Como a IA vem sendo treinada com base na TCC

A pesquisa também foi desenvolvida em torno da TCC. O modelo conhecido como Therabot começou a ser treinado com base em conversas sobre saúde mental na internet e, no início, esbarrou em respostas como: “Às vezes não consigo sair da cama”. Em seguida, os pesquisadores tentaram recorrer à transcrições de sessões de terapia, mas abordagem também tinha limitações, com retornos como “hmm-hmms”, “continues” e “seus problemas decorrem do seu relacionamento com sua mãe”.

Foi apenas quando recorreu à própria base de dados, que a equipe obteve resultados. Em março deste ano, a universidade realizou seu primeiro ensaio clínico com o bot.
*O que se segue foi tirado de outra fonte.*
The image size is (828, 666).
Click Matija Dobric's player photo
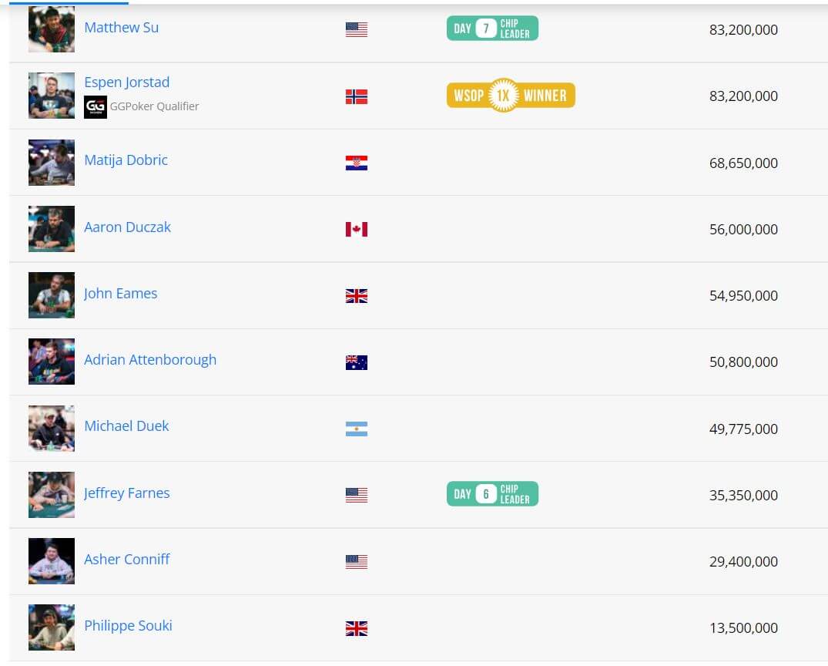pos(51,163)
Foram oito semanas, com 210 participantes, que apresentavam sintomas de depressão ou transtorno de ansiedade generalizada ou estavam em alto risco de transtornos alimentares. Cerca de metade teve acesso ao Therabot e um grupo de controle não.

Os participantes responderam às solicitações da IA e iniciaram conversas, com uma média de cerca de 10 mensagens por dia. Surpreendendo os pesquisadores, os pacientes com depressão experimentaram uma redução de 51% nos sintomas. Aqueles com ansiedade experimentaram uma redução de 31%, e aqueles em risco de transtornos alimentares tiveram uma redução de 19% nas preocupações com a imagem corporal e o peso.
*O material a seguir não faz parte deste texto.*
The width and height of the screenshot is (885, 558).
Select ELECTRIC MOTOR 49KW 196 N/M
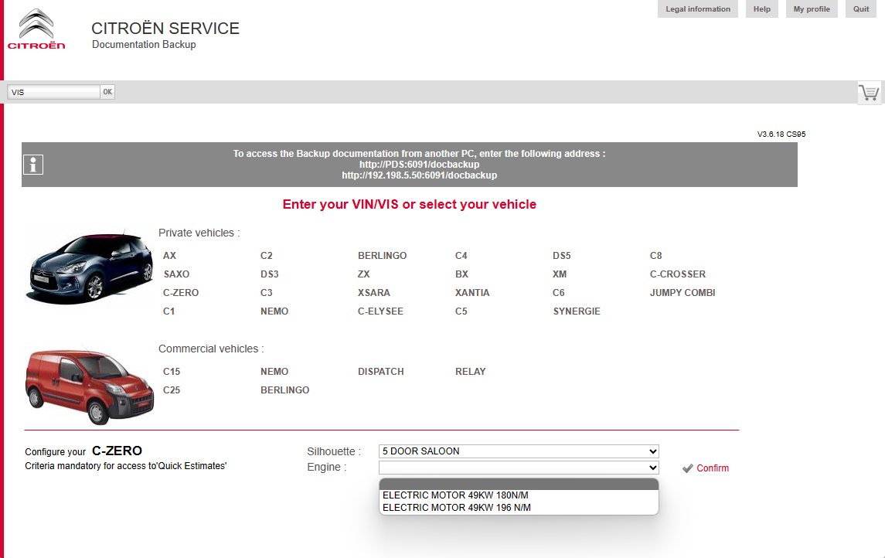tap(458, 507)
No caso de Julia, o trabalho foi testado entre membros da equipe, mas a engenheira conta que trabalhou com dois terapeutas brasileiros para desenvolver ferramentas parecidas para o Brasil.

A aproximação veio dos pesquisadores brasileiros, o que ela vê com bons olhos já que, de acordo com ela, o País não possui ainda muito desenvolvimento nessa área. “Aqui nos EUA existe uma preocupação das universidades de, para onde a IA está indo, mas no Brasil, ainda temos um desenvolvimento muito em torno de questões operacionais”
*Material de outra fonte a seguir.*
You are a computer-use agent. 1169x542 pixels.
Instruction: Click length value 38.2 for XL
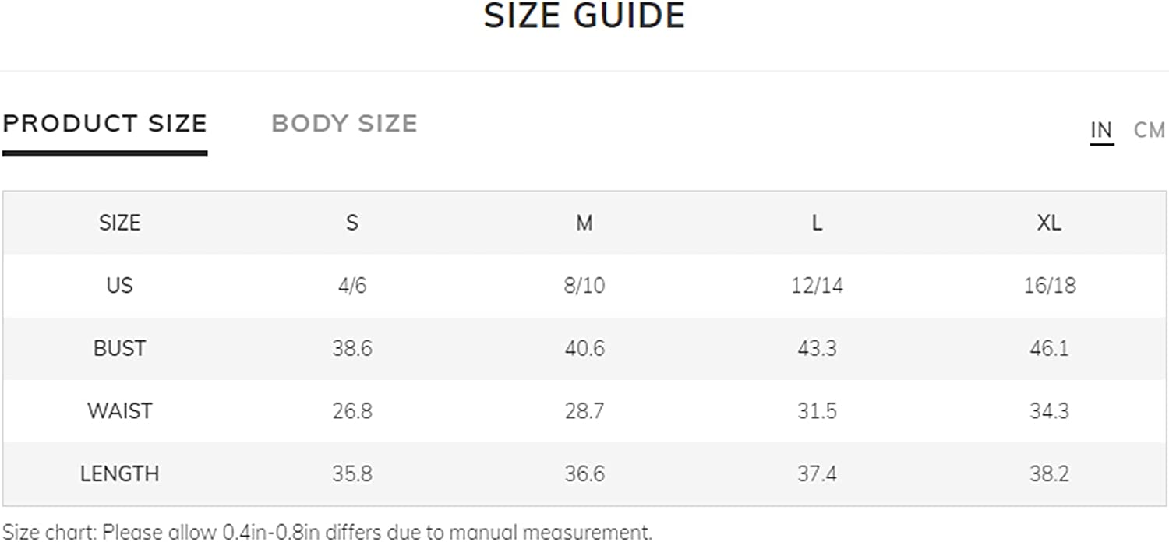1049,473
Independentemente de onde for desenvolvido, o uso da IA para práticas terapêuticas ainda levanta muitas questões éticas e necessárias a serem debatidas em sociedade, mas quanto a este ponto, a pesquisadora tem opinião certa.

“O que criamos foi para apoiar o trabalho terapêutico e tentar ajudar pessoas que ainda não estão em pontos críticos. É uma forma de usar a inteligência artificial no que ela tem de melhor, mas lembrar que precisamos ser cada vez mais humanos. Nada substitui o contato com uma pessoa”, finaliza.